Exercise text:
- Opening Delimiter -
The Thursday report, which suggests more research is still needed, was the product of the new team, a summary of research by a number of scientists. It did not include Gross' results.

Gross, meanwhile, is still battling the federal government.

"They (federal officials) refuse to let me be involved in the research. They still haven't published the data. They don't want us to publish."

Kimball Goddard, state director of the Nevada-U.S. Geological Survey water science center, rejected the allegation that data had been suppressed.

He said research data from Gross was not included in the fact sheet released Thursday because the Florida scientist's results were not published.

Gross said the problem is acute in Lake Mead and in other freshwater sites. One element left out of the Thursday report is evidence of sperm failure in fish, he said.

"On a national scale we see alterations in fish," said the scientist, who continues to research hormone-disrupting chemicals in Florida and other states. "Endocrine (a hormone) disruption is widespread across the United States and is widespread in Lake Mead."

Gross said his conclusions, shared by other researchers, are not popular: "The (Southern Nevada) Water Authority doesn't want to hear it. My agency doesn't want to hear it The Department of Interior does not want to deal with it. They want to make the argument that there is nothing to worry about, but common sense just suggests it is not that simple."

Gross, echoing comments he made in the spring, said he is concerned that there could be effects to human health from hormone-disrupting chemicals in Lake Mead.

"There are huge implications, and they're treating it like there's a little preliminary work and the significance of these effects are unknown," Gross said Thursday. "I would disagree with that. They don't discuss the possibility of human exposure. The potential for that is real, and they don't discuss that."

Goddard said the implications for human health are outside the realm of the Geological Survey's work.

"The studies that we have been involved in at the USGS are not designed to answer those kinds of questions," he said.

Gross and the federal researchers have found sexual abnormalities in carp, bass and the endangered razorback sucker. The problems are higher in Las Vegas Bay, at the confluence with the wash, than in other reference points in Lake Mead.

Studies documenting sexual abnormalities in fish in the Potomac River - source of drinking water for millions in the Washington, D.C., area - raised similar concerns in September. Water officials there said the studies showed no evidence that drinking water was unsafe, but the studies did not answer the question on potential impacts to human health.

Water Authority officials maintain that while chemicals from the waste stream flowing through the sewers and Las Vegas Wash to the lake could affect fish and the environment, drinking water drawn from the lake is sufficiently treated to eliminate any significant threat to human health.
- Closing Delimiter -
According to the article about fish in Lake Mead, in which fish did Gross and the federal researchers find sexual abnormalities? The data below has no connection to the article about fish in Lake Mead.

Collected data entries
- Opening Delimiter -
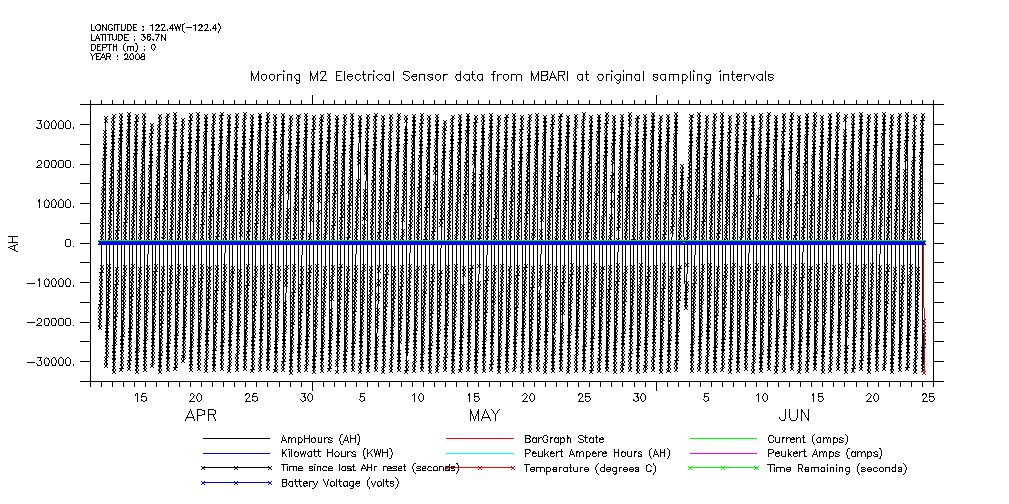Click the AH y-axis label
The height and width of the screenshot is (504, 1009).
pyautogui.click(x=14, y=243)
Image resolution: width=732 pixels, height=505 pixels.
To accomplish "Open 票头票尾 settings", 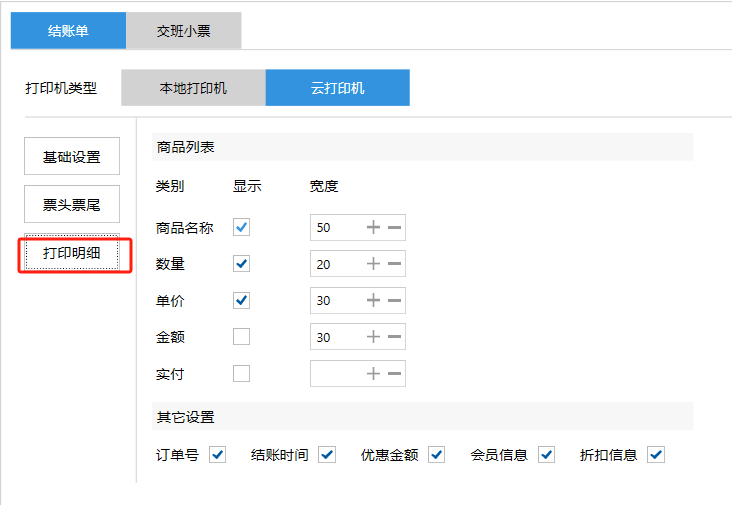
- Closing Delimiter -
Output:
Carp, bass and the endangered razorback sucker.